- Born: July 19, 1901 Mogilev, Russian Empire
- Died: February 12, 1980 (aged 78) Leningrad, Soviet Union

= Anatoliy Lure =

Soviet engineer and applied mathematician

Anatoliy Isakovich Lure (Анато́лий Иса́кович Лурье́, 19 July 1901 – 12 February 1980) was a Soviet engineer and applied mathematician, notable for his contributions to nonlinear control. He was a corresponding member of the USSR Academy of Sciences (1960).

== Biography ==
Anatoliy was born on July 19, 1901 in Mogilev, Mogilev province in the family of physician Isaac Anatolyevich Lure (1866-1946). He was the fifth child in the family.

In 1911 he entered the Mogilev Men's Gymnasium. After graduation he worked as a secretary in the Department of Public Education at the Mogilev District Executive Committee.

In 1920-1923 he studied at the Ural Mining Institute.

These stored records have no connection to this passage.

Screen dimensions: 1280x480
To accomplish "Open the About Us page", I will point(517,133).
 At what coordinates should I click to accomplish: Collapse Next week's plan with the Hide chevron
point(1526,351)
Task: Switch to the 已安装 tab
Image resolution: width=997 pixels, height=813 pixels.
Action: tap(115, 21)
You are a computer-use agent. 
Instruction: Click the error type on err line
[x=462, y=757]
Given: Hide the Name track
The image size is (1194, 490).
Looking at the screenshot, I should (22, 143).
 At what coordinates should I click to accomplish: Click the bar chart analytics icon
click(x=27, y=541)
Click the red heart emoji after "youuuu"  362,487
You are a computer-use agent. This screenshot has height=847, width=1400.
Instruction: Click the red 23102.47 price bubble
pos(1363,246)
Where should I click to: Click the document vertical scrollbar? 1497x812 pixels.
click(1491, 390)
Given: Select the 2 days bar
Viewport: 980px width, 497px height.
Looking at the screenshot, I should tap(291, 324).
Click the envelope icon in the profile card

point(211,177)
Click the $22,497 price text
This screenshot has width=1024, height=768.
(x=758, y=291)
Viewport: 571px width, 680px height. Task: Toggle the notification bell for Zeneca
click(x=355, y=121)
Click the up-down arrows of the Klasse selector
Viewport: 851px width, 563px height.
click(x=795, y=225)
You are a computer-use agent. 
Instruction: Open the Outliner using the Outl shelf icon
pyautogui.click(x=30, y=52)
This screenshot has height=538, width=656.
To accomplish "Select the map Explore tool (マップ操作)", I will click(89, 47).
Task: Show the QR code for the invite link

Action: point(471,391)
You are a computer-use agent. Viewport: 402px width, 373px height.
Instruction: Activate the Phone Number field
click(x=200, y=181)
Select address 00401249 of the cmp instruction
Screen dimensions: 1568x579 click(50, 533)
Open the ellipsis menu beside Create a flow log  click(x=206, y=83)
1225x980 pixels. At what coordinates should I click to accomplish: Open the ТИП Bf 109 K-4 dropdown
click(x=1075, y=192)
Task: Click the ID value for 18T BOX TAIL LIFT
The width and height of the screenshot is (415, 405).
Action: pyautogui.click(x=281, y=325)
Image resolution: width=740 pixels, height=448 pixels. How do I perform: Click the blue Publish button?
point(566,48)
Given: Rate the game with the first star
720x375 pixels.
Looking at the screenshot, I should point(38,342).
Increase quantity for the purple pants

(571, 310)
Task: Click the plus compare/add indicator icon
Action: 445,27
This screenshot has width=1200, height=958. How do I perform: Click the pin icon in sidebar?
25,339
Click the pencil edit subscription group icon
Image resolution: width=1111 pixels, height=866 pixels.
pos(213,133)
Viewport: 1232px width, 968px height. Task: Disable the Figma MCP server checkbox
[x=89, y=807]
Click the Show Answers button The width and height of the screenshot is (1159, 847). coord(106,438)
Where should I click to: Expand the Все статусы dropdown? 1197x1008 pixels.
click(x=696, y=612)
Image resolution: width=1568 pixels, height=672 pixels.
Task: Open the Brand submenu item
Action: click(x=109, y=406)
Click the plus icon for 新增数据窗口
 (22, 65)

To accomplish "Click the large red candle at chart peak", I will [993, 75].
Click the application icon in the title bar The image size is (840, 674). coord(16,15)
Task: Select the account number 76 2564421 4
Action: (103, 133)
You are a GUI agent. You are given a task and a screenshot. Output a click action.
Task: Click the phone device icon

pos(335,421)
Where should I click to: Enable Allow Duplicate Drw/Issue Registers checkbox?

In 1923-1925 he studied in Leningrad Polytechnic Institute.

In 1926 Anatoliy married to Berta Yakovlevna Granat.

In 1925-1941 he worked in Leningrad Polytechnic Institute.

In 1935 he was confirmed as a professor, in 1939 he was awarded the degree of Doctor of Technical Sciences.

In 1933-1941 – Professor of the Military Electrotechnical Academy named after S.M. Budyonny. In 1938-1941 – Professor of Leningrad State University.

1941-1944 – Head of the Department of Theoretical Mechanics at the Ural Industrial Institute named after S.M. Kirov.

1944-1977 – Head of the Department "Dynamics and Strength of Machines" of the Leningrad Polytechnic Institute.

In 1956 he joined the Initial composition of the USSR National Committee for Theoretical and Applied Mechanics.

In 1955-1960 he was Senior Researcher at the Institute of Electromechanics.

Lure died on February 12, 1980 in Leningrad. He was buried at the Komarovsky cemetery.

== Awards ==
Lure was awarded two Orders of the Red Banner of Labour, medals.